In the Chinese electric vehicle market, fierce competition and vicious price wars have led to many car companies facing a shortage of operating capital. According to foreign reports, over one-third of listed car companies have current liabilities exceeding current assets, with BYD being the most severely impacted.

The UK’s Financial Times reported on June 13 that the price wars among Chinese car manufacturers have put pressure on the industry’s balance sheets. The total net current assets of 16 major car companies were 290.5 billion yuan in the first half of 2021, but plummeted to 104.3 billion yuan by the end of 2023, a decrease of 62%.

Based on the latest financial reports of car companies still listed at the end of last year, it was found that more than one-third of these companies have current liabilities exceeding current assets. The situation of BYD’s insufficient operating capital is particularly severe.

By the end of last year, BYD had current assets of 371 billion yuan and current liabilities of a staggering 496 billion yuan, resulting in an operating capital deficit of 125.4 billion yuan, a 36% increase compared to two years ago. The cumulative operating capital deficit of Geely, NIO, Xpeng, BAIC, and JAC Motors was 178 billion yuan.

Yin Xinchi, an automotive industry analyst at Citic Securities, stated that the decline in net current assets indicates an accelerated cash burn rate, leading to increased liquidity risks. With the current trend, it is expected that by 2026, Chinese car companies will enter a new phase of industry consolidation, with some companies facing closures due to liquidity crises.

Reports indicate that the average profit margin of Chinese car companies in the first quarter of this year was 3.9%, a decrease of 0.7% compared to last year, although BYD’s profits showed some improvement. BYD declined to comment on the report’s inquiries.

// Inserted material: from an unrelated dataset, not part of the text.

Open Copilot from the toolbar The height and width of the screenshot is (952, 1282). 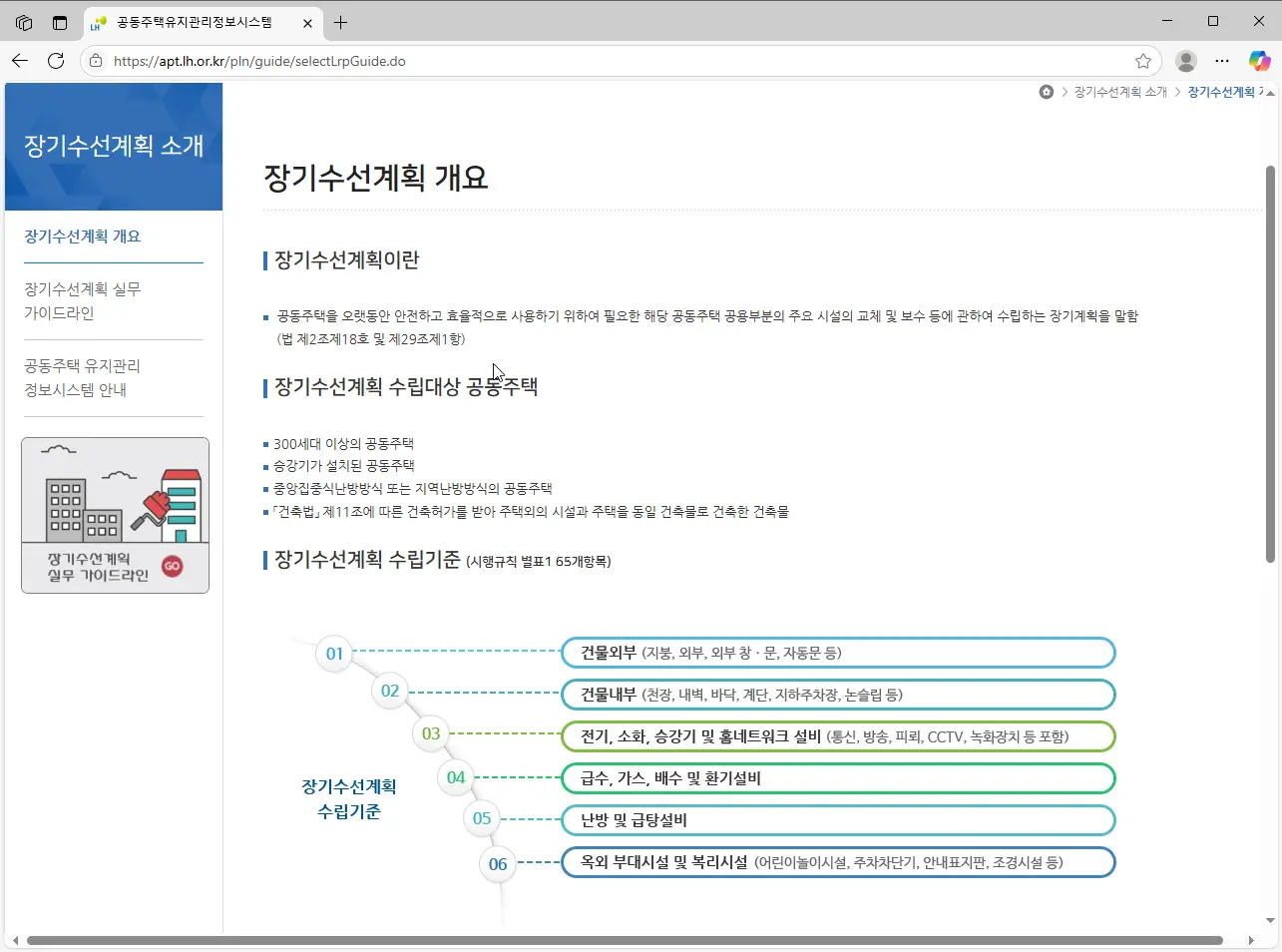click(x=1259, y=61)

Recently, China’s internal competition within the automotive industry has become a hot topic. Chairman of Great Wall Motors, Wei Jianjun, criticized BYD in a recent interview with mainland media, stating that their actions pose a serious threat to the Chinese automotive industry and likened the situation to the existence of a “Hengda” within the industry, just waiting to explode.

During the “2025 China Auto Chongqing Forum” held on June 6-7, major car companies criticized the industry’s “internal competition,” with a particularly intense battle of opinions surrounding BYD. BYD’s Brand General Manager, Li Yunfei, criticized the industry as “some people being both bad and stupid,” while Vice President of Geely, Yang Xueliang, who previously supported Great Wall Motors’ Chairman Wei Jianjun’s “Hengda in the automotive industry” theory, retorted with “thieves shouting catch thieves.”

On June 15, the self-media outlet “Car People Media” published an article stating, “The current Chinese auto market is magical yet brutal! On one side, leaders such as BYD, Geely, and Great Wall engage in verbal battles at the Chongqing Forum; on the other side, emerging forces like Nezha (automobile) are deeply embroiled in bankruptcy quagmires, facing plummeting sales and collapsing funding.

“The seemingly chaotic surface actually points to a core issue: amid overcapacity in new energy production and intensifying product homogenization, the industry’s reshuffle has already begun. The intense price wars and internal battles fundamentally aim to clear inventory, seize sales, and compete for market survival.”